Word and item position data
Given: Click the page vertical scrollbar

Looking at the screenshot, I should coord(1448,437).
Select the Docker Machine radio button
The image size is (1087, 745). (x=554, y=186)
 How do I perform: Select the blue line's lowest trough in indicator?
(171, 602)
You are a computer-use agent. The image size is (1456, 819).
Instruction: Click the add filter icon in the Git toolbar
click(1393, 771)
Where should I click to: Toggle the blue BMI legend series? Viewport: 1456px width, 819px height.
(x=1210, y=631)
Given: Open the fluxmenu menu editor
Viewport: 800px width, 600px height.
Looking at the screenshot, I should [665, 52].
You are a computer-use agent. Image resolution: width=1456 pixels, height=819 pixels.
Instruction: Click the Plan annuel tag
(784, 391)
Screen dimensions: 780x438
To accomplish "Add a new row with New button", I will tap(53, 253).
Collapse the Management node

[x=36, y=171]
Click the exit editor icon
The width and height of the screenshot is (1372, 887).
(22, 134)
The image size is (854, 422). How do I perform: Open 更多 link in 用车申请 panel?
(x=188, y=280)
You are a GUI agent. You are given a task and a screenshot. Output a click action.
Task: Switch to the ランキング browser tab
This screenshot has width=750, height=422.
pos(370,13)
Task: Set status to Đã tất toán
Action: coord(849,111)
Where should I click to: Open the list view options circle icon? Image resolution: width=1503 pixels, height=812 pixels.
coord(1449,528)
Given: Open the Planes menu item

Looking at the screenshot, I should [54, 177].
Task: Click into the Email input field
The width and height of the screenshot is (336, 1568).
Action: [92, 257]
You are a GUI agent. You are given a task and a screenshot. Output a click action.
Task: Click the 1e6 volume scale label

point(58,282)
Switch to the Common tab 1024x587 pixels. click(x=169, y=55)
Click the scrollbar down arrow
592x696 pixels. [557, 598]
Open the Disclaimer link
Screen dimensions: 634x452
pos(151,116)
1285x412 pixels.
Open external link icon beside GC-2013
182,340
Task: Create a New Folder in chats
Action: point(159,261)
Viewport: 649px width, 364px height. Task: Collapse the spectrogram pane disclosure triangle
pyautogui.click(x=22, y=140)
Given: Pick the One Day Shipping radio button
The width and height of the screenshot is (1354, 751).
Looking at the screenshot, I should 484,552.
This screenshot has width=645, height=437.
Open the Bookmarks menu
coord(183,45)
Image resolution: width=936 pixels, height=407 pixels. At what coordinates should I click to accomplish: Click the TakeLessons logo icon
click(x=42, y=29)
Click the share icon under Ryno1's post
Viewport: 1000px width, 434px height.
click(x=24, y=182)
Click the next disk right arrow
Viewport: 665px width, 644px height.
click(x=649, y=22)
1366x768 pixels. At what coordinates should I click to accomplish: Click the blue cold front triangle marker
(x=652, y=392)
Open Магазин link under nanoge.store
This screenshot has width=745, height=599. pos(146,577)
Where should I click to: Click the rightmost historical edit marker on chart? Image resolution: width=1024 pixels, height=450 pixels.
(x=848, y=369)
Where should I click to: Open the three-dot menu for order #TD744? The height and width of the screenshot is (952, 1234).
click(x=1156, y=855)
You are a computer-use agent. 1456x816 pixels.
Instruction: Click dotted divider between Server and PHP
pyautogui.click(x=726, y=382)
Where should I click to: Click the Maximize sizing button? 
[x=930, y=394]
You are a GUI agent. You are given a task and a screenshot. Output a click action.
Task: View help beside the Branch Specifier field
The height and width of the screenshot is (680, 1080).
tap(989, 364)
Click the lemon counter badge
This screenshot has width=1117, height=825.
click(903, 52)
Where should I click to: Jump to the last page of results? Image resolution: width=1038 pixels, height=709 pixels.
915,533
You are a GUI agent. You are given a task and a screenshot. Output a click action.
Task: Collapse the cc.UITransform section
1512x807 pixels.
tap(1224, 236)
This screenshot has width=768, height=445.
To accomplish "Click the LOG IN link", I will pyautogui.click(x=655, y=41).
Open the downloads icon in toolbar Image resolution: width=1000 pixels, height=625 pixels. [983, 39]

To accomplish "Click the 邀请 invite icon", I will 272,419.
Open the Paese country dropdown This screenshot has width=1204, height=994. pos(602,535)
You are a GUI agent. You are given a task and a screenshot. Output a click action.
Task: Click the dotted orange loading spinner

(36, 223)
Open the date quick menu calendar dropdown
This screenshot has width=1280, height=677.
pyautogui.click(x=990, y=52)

- _Required work_
Copy the items line for line, starting at the very first line and ending at the line that contains "(x=1210, y=631)", with both the first line and that line included.

- _The reply_
Given: Click the page vertical scrollbar

Looking at the screenshot, I should coord(1448,437).
Select the Docker Machine radio button
The image size is (1087, 745). (x=554, y=186)
 How do I perform: Select the blue line's lowest trough in indicator?
(171, 602)
You are a computer-use agent. The image size is (1456, 819).
Instruction: Click the add filter icon in the Git toolbar
click(1393, 771)
Where should I click to: Toggle the blue BMI legend series? Viewport: 1456px width, 819px height.
(x=1210, y=631)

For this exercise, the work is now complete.